Viruses may help treat malignant brain tumors
For the study, rats received brain tumors by implantation and were treated with parvoviruses once the brain tumors reached a specific size. According to the press release announcing the findings, the researchers realized early on that parvovirus H-1 had important advantages over other viruses.
Researchers reported that in the mice in which the viruses had been injected directly into the tumor, the tumors shrank after 3 days and completely disappeared in 8 of 12 mice treated. The mice survived without any symptoms compared to untreated controls, which suffered from severe disease symptoms within 3 weeks following implantation of their brain tumor. In addition, 6 out of 9 mice treated with the parvovirus intravenously showed complete tumor regression.

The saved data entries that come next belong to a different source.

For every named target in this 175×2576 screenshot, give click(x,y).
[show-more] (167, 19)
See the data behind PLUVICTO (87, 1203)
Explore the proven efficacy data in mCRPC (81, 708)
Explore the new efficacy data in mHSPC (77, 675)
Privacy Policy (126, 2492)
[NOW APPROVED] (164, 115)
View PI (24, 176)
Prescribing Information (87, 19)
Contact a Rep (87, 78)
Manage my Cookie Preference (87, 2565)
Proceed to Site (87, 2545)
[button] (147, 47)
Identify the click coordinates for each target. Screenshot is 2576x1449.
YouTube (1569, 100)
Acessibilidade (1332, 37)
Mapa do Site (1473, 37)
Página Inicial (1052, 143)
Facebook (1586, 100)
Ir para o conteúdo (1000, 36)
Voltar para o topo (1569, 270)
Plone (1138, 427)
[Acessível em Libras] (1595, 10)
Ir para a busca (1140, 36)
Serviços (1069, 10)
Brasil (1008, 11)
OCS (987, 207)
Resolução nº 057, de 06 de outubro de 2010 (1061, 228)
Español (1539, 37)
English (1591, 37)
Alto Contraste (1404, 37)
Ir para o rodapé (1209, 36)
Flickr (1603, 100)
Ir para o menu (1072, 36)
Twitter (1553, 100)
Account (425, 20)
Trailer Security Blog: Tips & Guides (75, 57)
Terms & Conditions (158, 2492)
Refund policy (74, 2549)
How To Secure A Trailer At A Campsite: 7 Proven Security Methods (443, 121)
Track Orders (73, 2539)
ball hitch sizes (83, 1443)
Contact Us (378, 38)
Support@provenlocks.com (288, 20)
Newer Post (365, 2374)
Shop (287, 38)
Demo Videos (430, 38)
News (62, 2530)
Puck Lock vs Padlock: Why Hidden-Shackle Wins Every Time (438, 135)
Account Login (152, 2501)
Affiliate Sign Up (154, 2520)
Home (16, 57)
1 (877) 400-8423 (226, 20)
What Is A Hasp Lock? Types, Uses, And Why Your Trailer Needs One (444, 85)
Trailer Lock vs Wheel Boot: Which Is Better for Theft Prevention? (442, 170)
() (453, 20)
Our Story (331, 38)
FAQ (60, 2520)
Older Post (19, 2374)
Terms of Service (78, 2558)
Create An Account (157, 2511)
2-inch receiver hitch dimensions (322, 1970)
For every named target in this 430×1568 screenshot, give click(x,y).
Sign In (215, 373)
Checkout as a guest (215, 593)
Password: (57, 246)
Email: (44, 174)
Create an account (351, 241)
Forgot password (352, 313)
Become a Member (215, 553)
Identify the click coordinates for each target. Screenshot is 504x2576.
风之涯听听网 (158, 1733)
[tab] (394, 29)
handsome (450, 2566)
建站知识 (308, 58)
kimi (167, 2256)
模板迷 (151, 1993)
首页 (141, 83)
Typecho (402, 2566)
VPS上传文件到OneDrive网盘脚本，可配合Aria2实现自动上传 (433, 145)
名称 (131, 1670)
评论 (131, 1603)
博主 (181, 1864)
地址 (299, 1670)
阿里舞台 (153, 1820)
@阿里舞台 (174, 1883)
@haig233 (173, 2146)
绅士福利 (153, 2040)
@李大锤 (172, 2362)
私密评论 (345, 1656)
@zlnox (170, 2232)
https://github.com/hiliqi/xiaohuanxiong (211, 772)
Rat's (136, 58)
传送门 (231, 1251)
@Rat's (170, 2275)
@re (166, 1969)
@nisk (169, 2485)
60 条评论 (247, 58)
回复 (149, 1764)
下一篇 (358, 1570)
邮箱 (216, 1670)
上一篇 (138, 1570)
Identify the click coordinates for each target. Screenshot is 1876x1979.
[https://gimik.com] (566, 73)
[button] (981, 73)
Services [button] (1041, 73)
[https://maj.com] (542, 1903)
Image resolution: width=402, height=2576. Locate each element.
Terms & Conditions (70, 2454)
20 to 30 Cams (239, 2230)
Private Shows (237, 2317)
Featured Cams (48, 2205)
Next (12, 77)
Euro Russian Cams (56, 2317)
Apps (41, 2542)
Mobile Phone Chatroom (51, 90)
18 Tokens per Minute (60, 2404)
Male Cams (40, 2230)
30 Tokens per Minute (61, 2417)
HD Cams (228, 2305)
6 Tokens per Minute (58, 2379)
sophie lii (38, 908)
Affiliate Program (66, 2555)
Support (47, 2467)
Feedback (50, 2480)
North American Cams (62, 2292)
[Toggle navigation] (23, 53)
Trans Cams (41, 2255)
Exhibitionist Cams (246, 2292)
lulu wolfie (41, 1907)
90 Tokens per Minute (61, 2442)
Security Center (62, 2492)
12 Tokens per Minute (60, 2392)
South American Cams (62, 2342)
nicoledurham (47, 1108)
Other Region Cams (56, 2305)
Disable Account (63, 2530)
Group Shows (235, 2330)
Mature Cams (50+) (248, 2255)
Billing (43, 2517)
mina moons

More significantly, the researchers found no infection-related damage in the nervous tissue surrounding the tumor, and the viruses did not spread to the whole organism. The viruses reproduced in the tumor tissue, and viral protein production was found only in those cells.
The authors explained that parvoviruses kill tumors using natural properties, so their genetic material does not need to be genetically manipulated—as with herpes viruses, polio viruses, or adenoviruses, which have been used in other studies.
“Parvoviruses pass the blood-brain barrier, so that they can be administered via the bloodstream. In addition, they reproduce in cancer cells, which is particularly important for successfully treatment of glioblastoma, with its diffuse growth,” added Jorg Schlehofer, one of the study's researchers. “Thus, the second-generation viruses reach and eliminate even those cancer cells that have already settled at some distance from the primary tumor.”
The findings were published in Neuro-Oncology (2010 Mar 18 [Epub ahead of print]).